UK shares drifted in early trade as any recent year-end ebullience has evaporated, at least for the moment. The risk-off approach that has permeated investor sentiment has been driven by any number of factors, and the pressure has overspilled to a retailing sector which has increasingly borne the brunt of the potentially damaging measures previously announced in the Budget. Both JD Sports (LON:JD) and Primark owner Associated British Foods (LON:ABF) dipped in opening exchanges, with the mining stocks falling again in a sign of investor uncertainty.
The initial decline reduces the performance of the FTSE 100 in the year to date to an increase of 6.7%, with the FTSE 250 having added 6.2% in the same period. While both markets are increasingly accepted to be on extremely cheap valuations compared to global peers let alone historically, investors have continued to seek strong growth returns elsewhere, especially in the US where markets continue to test record highs.”
British American Tobacco Trading Statement
British American Tobacco (LON:BATS) is positioning itself for the future, and the latest update has shown a stronger second half of the year which keeps the group’s full-year guidance in line.
The pressure on traditional tobacco products has been in evidence for some considerable time, driven both by changing lifestyle habits as well as increasing regulation. A more recent volley came from the UK Prime Minister with plans to incrementally ban tobacco sales, especially to youngsters, resulting in share price declines across the sector when it was announced. This adds to the burden of regulatory censure which has plagued the sector over recent years, a general decline in traditional tobacco products sales as health issues come to the fore and a reluctance among some investors to invest in tobacco companies at all on ethical grounds.
At the same time, the need for a long-term replacement for traditional combustible products left the tobacco majors needing to move from a standing start, and even after some years of development the New Categories unit has yet to make a meaningful contribution to profits. Even so, BATS has an ambitious target of becoming a predominantly “smokeless” business by 2035, which it defines as having 50% of group revenues emanating from smokeless non-combustibles such as vapes and heated products. It remains to be seen whether the growth can be continued at a pace which can even begin to offset the decline in combustibles remains a core question overhanging the sector, let alone whether the current levels of margin and profitably can be replaced.
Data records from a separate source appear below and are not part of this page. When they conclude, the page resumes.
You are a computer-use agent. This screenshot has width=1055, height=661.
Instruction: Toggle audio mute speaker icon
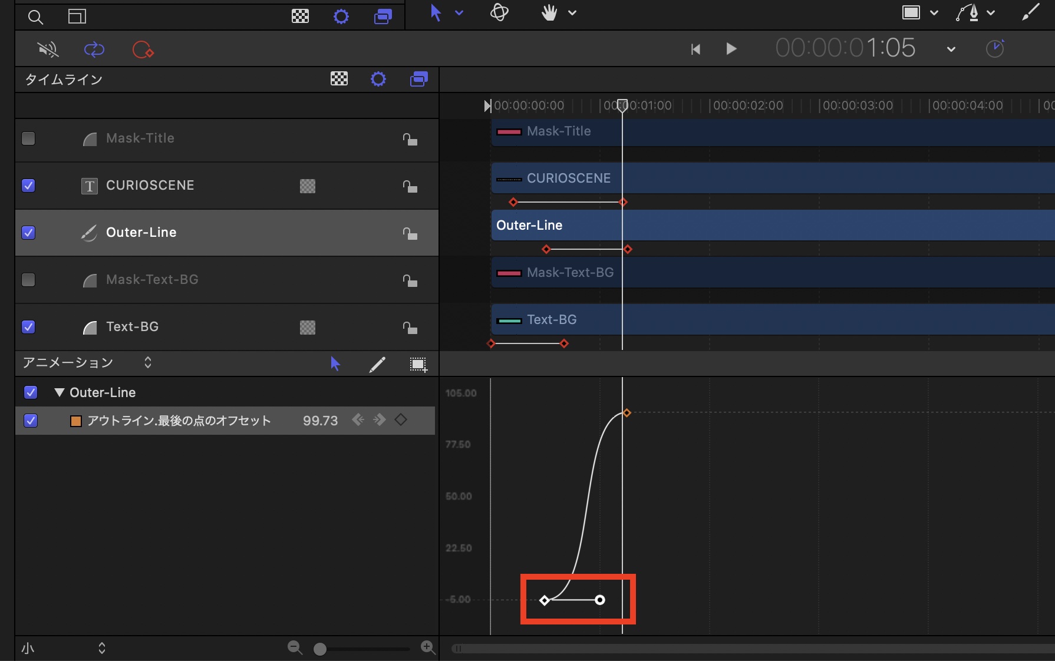48,49
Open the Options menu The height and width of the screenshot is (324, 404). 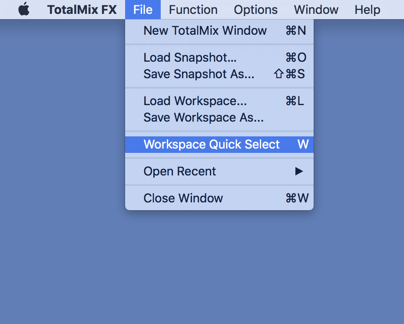[x=255, y=10]
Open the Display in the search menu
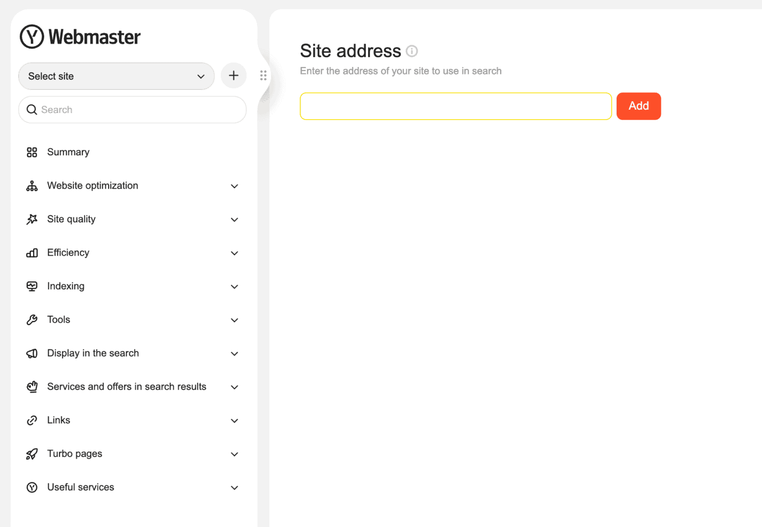Screen dimensions: 762x527 132,353
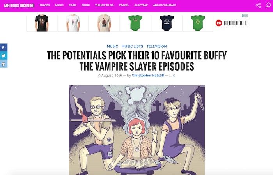This screenshot has height=175, width=273.
Task: Share article via Reddit sidebar icon
Action: [4, 64]
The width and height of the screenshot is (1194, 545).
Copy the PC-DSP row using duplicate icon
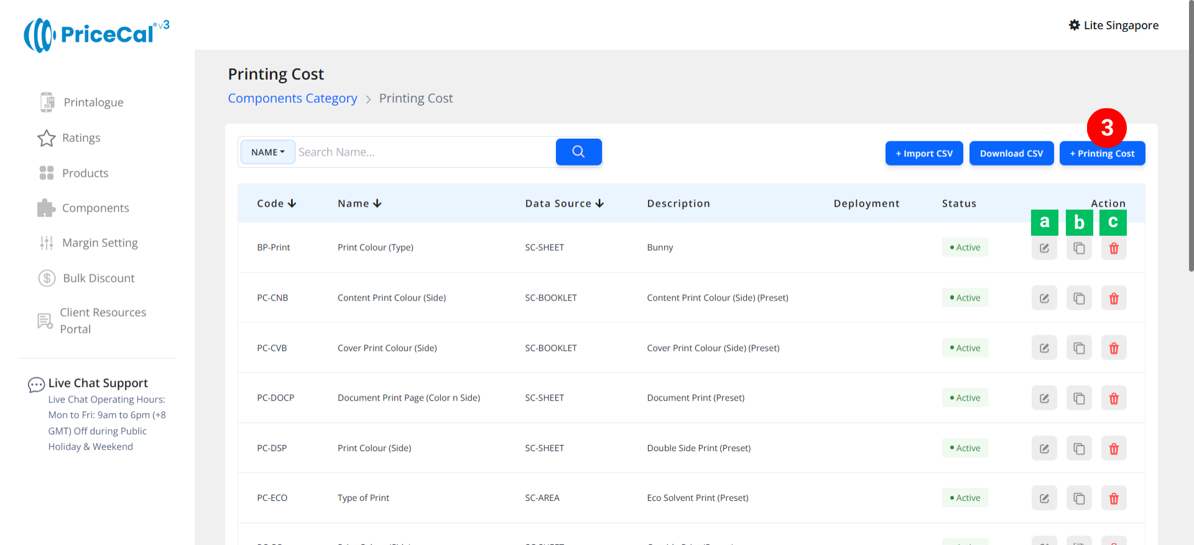(x=1079, y=449)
In the meantime, however, there are some promising signs with some robust pricing and attention being given to the group’s large US combustible exposure. This is in response to trading pressure Stateside, where the group estimates that industry volumes have fallen by 9% so far this year. In addition, BATS estimates that capital expenditure this year will land at £600 million, with the implementation and benefit beginning to wash through next year, especially in the US.
Investors have recently been handsomely rewarded for their patience among a tide of turbulence. The shares have risen by 28% over the last year, as compared to a gain of 10% for the wider FTSE 100, in addition to which a dividend yield of 7.9% is punchy by any standards. The group remains committed to a higher level of shareholder returns including further buyback programmes, despite the investment needed in transitioning the company. In the nearer term, however, the market consensus is that Imperial Brands (LON:IMB) remains the favoured play in the sector, with BATS coming in at a hold, albeit a strong one.